And true to the music’s joyous rage, the band members deliver with passion and heart, screaming, contorting and strangling their guitars into submission. At this show, the band performed behind thin veiling curtains (on which video was projected). It was somewhat of a needless gesture, but the band were active and visible enough that it did not detract, just added a slight air of mystery. And all the setup is irrelevant when the music is that good. [MySpace]
Oneida has been around the area for about a dozen years, but though far longer established, they are a natural fit for Pterodactyl; the two bands aim for the same thing – rhythmic, repetitive, loud music adorned with a tangle of pop hooks.
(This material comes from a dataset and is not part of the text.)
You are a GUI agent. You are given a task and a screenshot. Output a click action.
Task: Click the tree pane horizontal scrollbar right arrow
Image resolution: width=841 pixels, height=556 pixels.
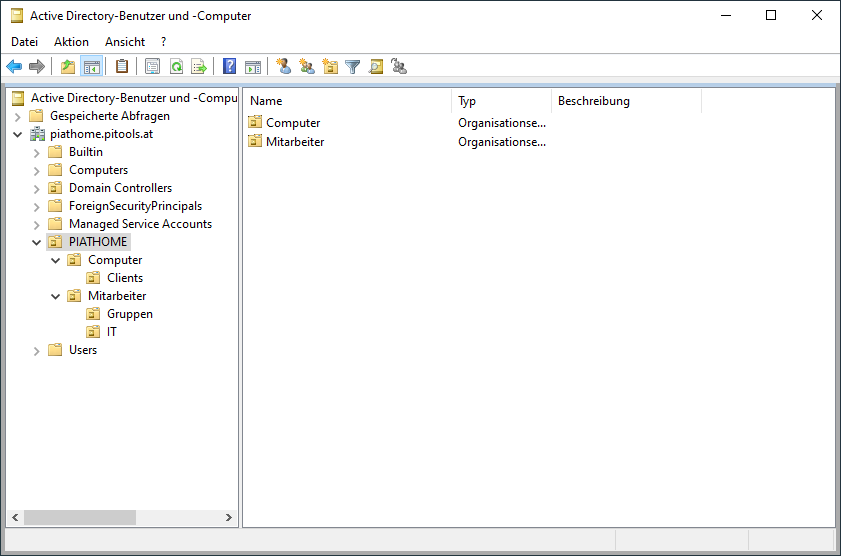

However, they start in two completely different places. While both give hints of krautrock influence, Pterodactyl’s approach seems to have its roots in punk and indie rock, most clearly through the shrieking delivery and math-rock-esque rhythm section. Oneida’s music, in contrast, shows more hints of prog metal and industrial. Their guitars have more weight and the use of electronics makes their music colder and rather more ominous than that of their younger counterparts.
I prefer Pterodactyl’s approach to Oneida’s, but I think that’s a matter of personal preference. Oneida doesn’t have the hints of jubilant melody that Pterodactyl does. Their live songs wore on rather longer and the repetitions extended beyond their life, with changes coming too slowly and too subtly for someone with my attention span. With far more and longer instrumental sections, Oneida offered little for me to hold on to.
However, the band has a dedicated following of fans who filled art-house space with genuine excitement. Looking around, it seemed to that when Oneida hit home with someone, they really hit home. The expressions on the bobbing heads indicated this wasn’t just a “liked” band, it was a favorite band.
If you’re not great with a heavy repetition-to-melody ratio, Oneida might not be the band for you. But if you enjoy the longer trances of Suicide, Can or Neu!, if you like to lose yourself in psychedelic trance-dance and rock out, Oneida is sure to please. [MySpace]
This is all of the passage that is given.